Understanding the Challenge
For many young Australians, saving a deposit for a home is harder than ever. In contrast, parents are often in a stronger financial position and may wish to provide support to their children earlier, when they need it most. This might be helping with a home deposit, contributing to mortgage repayments, or offering financial assistance while their children are raising families of their own. With this support, it is reasonable to seek assurance that your contribution will stay with your child, even if their relationship changes in the future. Because relationship breakdowns are unfortunately common, more parents are taking steps to ensure their hard-earned wealth remains within the family and is protected from former partner disputes.
Planning with Confidence
There are practical, proactive ways to safeguard your child’s inheritance. With the right guidance, you can structure gifts or early inheritance in a way that supports your child’s goals whilst also protecting your family’s long-term wealth.
Tips to protect your wealth
The following tips can help protect your wealth from your child’s future spouse/partner:
- Ensure your child signs a prenup – a binding financial agreement (BFA), otherwise known as a “prenuptial agreement” is a legal document signed by couples either before or during marriage or living together in a de facto relationship. It sets out the way some or all of a couple’s assets, superannuation, gifts, inheritances and potential debts will be divided in the event that their relationship breaks down. As such it can prevent arguments around the splitting of assets and can also help save time and money when a couple separates. For example, a BFA could provide that any inheritance received during the relationship would remain the property of the person who received it if a couple were to go their separate ways.
- Establish a testamentary trust – for those looking to provide an inheritance to their children after their death, setting up a testamentary trust is another option to consider. A testamentary trust is a trust created by a will that does not come into force until the death of the will maker. Rather than providing an inheritance outright, assets are transferred into a trust and held on behalf of an individual or group of beneficiaries. As such, your child’s inheritance will remain in the legal hands of a trust and therefore be less likely to be claimed by their spouse/partner if their relationship breaks down.

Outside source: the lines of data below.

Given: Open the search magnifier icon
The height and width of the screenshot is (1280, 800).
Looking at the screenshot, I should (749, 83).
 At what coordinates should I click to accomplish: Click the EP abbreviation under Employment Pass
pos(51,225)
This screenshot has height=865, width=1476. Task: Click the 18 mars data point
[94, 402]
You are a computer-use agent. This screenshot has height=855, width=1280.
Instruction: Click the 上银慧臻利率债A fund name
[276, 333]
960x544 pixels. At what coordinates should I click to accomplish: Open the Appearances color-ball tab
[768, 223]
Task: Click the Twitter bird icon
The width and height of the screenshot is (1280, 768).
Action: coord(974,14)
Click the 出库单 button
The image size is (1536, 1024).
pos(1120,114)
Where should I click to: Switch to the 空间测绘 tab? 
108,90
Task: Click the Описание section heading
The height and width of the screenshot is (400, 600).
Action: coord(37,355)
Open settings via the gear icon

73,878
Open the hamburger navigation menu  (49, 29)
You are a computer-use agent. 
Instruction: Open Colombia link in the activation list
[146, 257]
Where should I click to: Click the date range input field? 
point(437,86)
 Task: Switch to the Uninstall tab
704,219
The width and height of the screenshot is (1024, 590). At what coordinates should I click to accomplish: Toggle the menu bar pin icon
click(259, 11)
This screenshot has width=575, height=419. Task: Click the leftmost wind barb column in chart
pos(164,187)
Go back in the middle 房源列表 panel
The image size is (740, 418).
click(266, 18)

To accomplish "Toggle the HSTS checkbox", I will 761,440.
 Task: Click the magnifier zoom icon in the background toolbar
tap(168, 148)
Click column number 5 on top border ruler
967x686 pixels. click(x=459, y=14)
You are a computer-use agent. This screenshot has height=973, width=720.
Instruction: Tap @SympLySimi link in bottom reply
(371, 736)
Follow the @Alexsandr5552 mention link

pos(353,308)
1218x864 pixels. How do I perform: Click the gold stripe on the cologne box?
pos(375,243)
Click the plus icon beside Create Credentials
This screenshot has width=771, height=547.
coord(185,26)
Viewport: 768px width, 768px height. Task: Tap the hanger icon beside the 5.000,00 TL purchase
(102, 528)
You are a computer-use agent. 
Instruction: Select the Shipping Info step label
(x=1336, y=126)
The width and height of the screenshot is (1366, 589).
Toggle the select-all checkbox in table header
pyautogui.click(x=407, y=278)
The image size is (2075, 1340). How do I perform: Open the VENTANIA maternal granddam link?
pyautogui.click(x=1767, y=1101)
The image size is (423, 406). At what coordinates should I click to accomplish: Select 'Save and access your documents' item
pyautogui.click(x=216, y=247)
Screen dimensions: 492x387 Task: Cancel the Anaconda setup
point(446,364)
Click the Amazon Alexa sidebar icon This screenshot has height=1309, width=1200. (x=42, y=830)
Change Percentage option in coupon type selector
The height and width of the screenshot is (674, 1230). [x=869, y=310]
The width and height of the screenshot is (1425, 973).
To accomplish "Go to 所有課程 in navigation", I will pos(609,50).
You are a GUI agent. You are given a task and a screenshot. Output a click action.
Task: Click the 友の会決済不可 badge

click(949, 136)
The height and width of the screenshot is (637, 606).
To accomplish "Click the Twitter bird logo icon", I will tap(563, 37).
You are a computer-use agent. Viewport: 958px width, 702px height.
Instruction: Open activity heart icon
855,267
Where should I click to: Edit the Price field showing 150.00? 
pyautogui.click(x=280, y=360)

- Sign a written loan agreement if helping children buys a home – another option is for parents to give the money under a properly documented loan agreement to ensure that they could be paid back should anything go wrong. Parents can either register the loan as a mortgage or as a caveat against the title of the property. The benefit of this is that the loan must ultimately be repaid and is a liability that reduces the total assets that are available for division in the financial settlement if the couple separates. However, this could limit your child’s borrowing capacity with a lender.
- Tenants in common – another option is for your child to purchase their property as tenants in common with their spouse/partner so the title is held in proportion to their contributions to the purchase cost. This is different to buying a property as joint owners (or ‘joint tenants’) as tenants in common ownership does not have to be a 50/50 split. Instead, the percentages could reflect each party’s contribution to the property. It also means that when one of the owners passes away, their share is subject to their will rather than going directly to the other owner. Although this ownership structure may be beneficial from an asset protection viewpoint, there are other pros and cons that must be considered.
Seek legal advice
If you’re thinking about helping your children out, make sure you seek professional legal advice from an expert who specialises in estate planning or family law to help protect your assets from others. It may come at a higher cost now, but it will be worth it and work out cheaper in the long run if the relationship goes awry.